Uzbekistan Lifts De Facto Ban on Minors Attending Muslim Prayers

As Uzbekistan lifts its coronavirus-related restrictions on religious worship, the country’s Interior Ministry announced that an unrelated, de facto ban on minors attending mosques has been removed as well, Al Jazeera reports. According to a video posted on the ministry’s Telegram channel, no laws banning minors from attending mosques were in place to being with; however, a de facto ban was enforced under former ruler Islam Karimov, and persisted after his death four years ago. The recent announcement also stressed that minors will be able to attend mosques “accompanied by fathers, brothers, and close relatives.” The Central Asian country lies at the crossroads of several major religions, namely Zoroastrianism, Buddhism, and Islam, The New York Times notes.

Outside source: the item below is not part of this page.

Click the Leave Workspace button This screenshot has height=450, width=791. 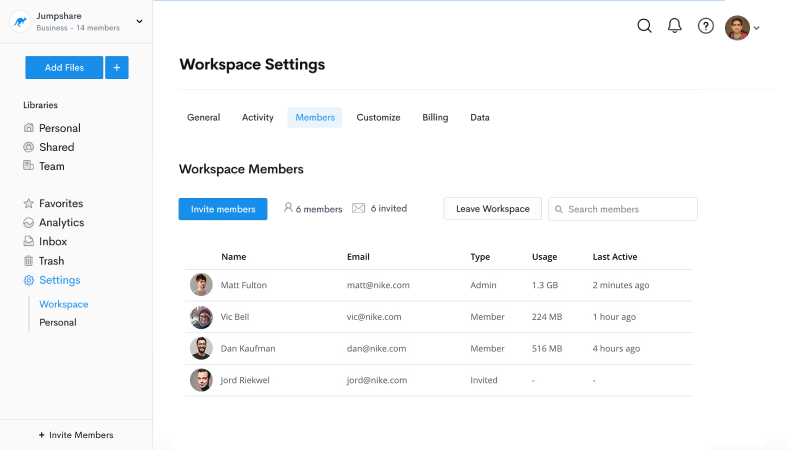[492, 209]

However, Uzbekistan has remained strictly secular after gaining its independence from the Soviet Union three decades ago. Last year, authorities launched an unofficial crackdown on clothes or physical appearance traits they deemed too islamic, such as long beards or head scarves, Radio Free Europe writes.  

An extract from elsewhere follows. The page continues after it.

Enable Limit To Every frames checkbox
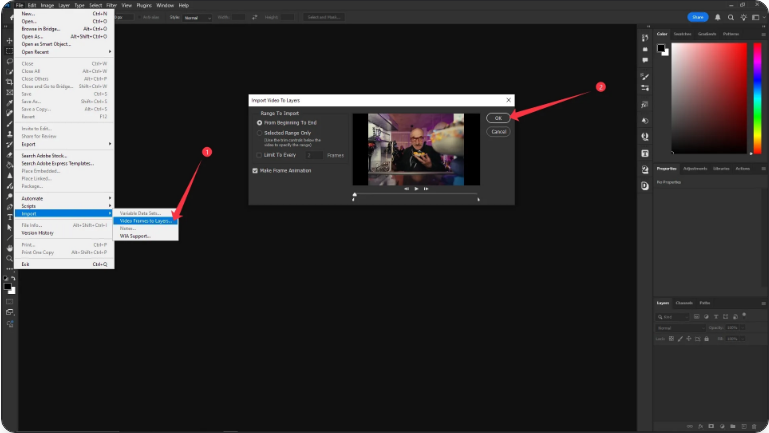Screen dimensions: 769x433 pos(260,155)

Baby woolly mammoth found in the Yamal peninsula, Siberia. Image by James St. John/Flickr.

Well-Preserved Mammoth Skeleton Excavated in Siberia

The excavations work to bring to the surface the remains of a Pleistocene-era mammoth are 90 percent complete, and the finds are looking remarkable, The Siberian Times reports. The skeleton, which was recovered from Lake Pechenelava-To, is the third- ever mammoth found on the Yamal Peninsula in northwest Siberia, and the first adult. The archaeologists were also pleased to find fossilized mammoth feces, or coprolite, along with the skeleton. “The coprolite was definitely left by this very mammoth, it is a very good find, as it can contain a lot of information about the mammoth’s diet as well as pollen of ancient plants, and a lot more,” Dmitry Frolov, head of the Arctic Research Centre, said, as cited by The Siberian Times. “We plan to study it thoroughly,” Frolov said. The hunt for mammoth tusks has grown into a bona-fide trade in Siberia, given that mammoth ivory has the reputation of being an “ethical” alternative to poached ivory from elephants and other animals. The trade is legal and has grown massively in recent years. However, the increased digging can create ecological problems. Digging deep into the permafrost that preserved the mammoth skeletons with high-pressure hoses sweeps earth into rivers and results in rising silt levels.